Because traditionally it’s hard for me to get anywhere on time, I usually feel anxious when I have an appointment.
As I was washing the dishes rapidly before leaving … that’s one of the reasons for being late; the house should be neat before I shut the door … a childhood memory came clearly to mind of a phrase my mother used all the time.
I was in a swivet.
Can this be a real word? I wondered. Or is it just a cooked-up family expression?
Real, it is. And it may be a word that was brand-new in my grandmother’s time, meaning that my mom may have been a second-generation user of the word.
Swivet means a fluster or panic. The origin is unknown, but believed to be late 19th-century. That means my great-grandfather would have been among the first to hear it used, possibly with my grandmother, who laid it on my mom, who used it with me.
Now you might say, why be in a swivet, when you can be in a tizzy?

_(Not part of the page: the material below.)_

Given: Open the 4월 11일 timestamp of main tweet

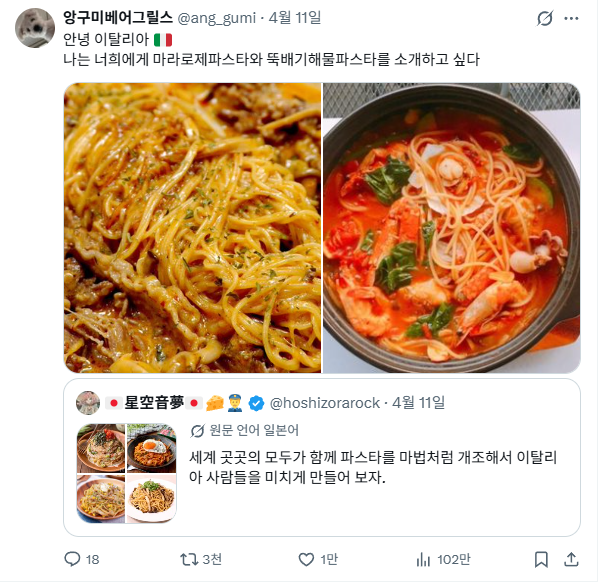Looking at the screenshot, I should (295, 18).
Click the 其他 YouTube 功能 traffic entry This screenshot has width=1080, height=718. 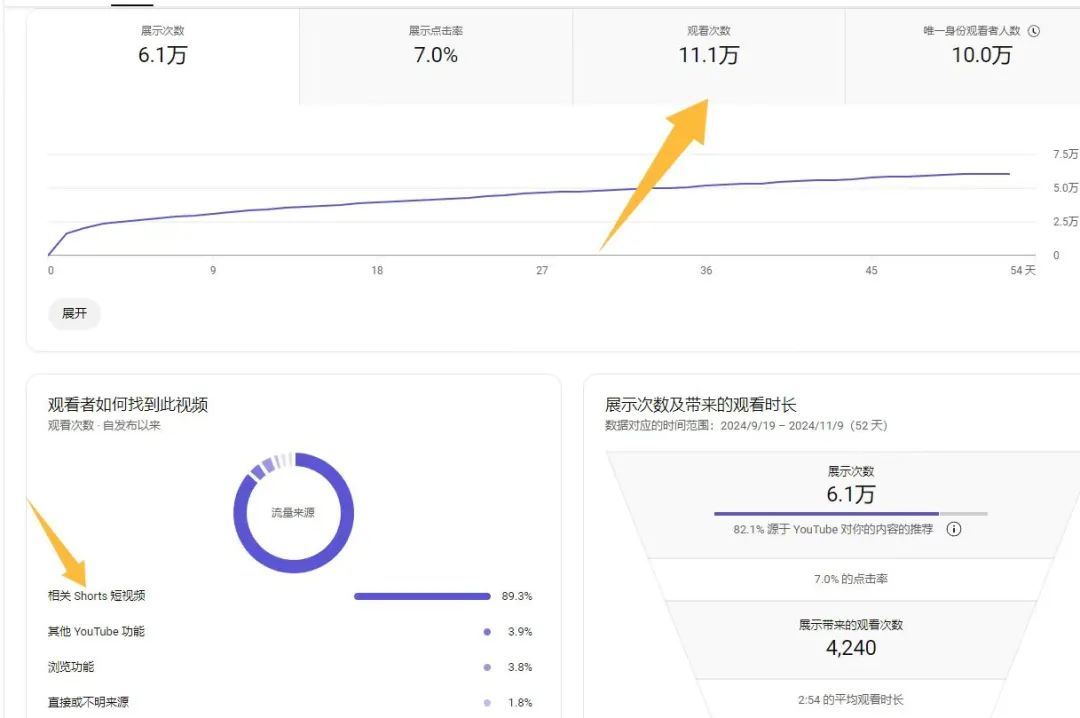95,631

A tizzy has a slightly different sense of being in a state of nervous excitement; there is a sense of looking forward to something.
An older word you ask? Not at all. Tizzy came into use in the 1930s. You can just imagine the first stars of the silver screen causing people to feel in a tizzy every time a new movie came out.

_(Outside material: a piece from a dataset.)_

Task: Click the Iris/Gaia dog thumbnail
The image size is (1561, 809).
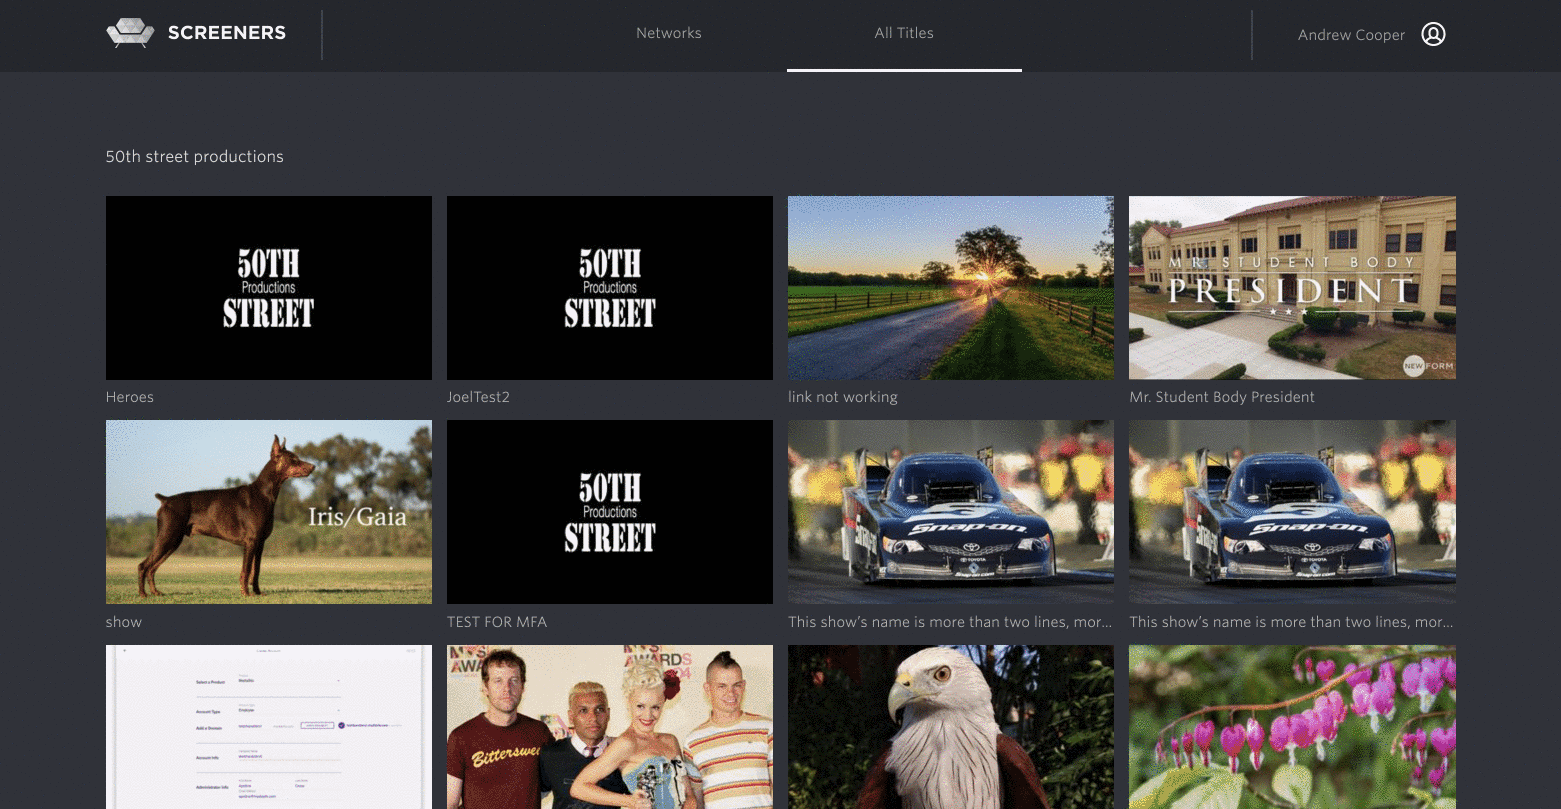Action: (268, 512)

Speaking of movies, leaving the house was always a production when I was little. We lived several miles outside of town, in the country as we used to say. Going to the mall or downtown required getting things ready … shutting up the house … getting into the car (a big event for us) … and pulling away for our adventure. So mom had lots of expressions to refer to leaving.
One of them I thought was our own … in fact is shared … and it goes like this: Leaving like a terd of hurdles. That dear mixed-up phrase is more common than you’d think.
The real expression goes like this … to leave like a herd of turtles … the image is clear … And they’re off! but apparently the play on words is lots of families’ private joke.
Today, no appointments, thank goodness, but lots of deadlines, so I won’t have to leave the house at an appointed time. I can sit here in my own kind of swivet trying to finish my articles before they’re due.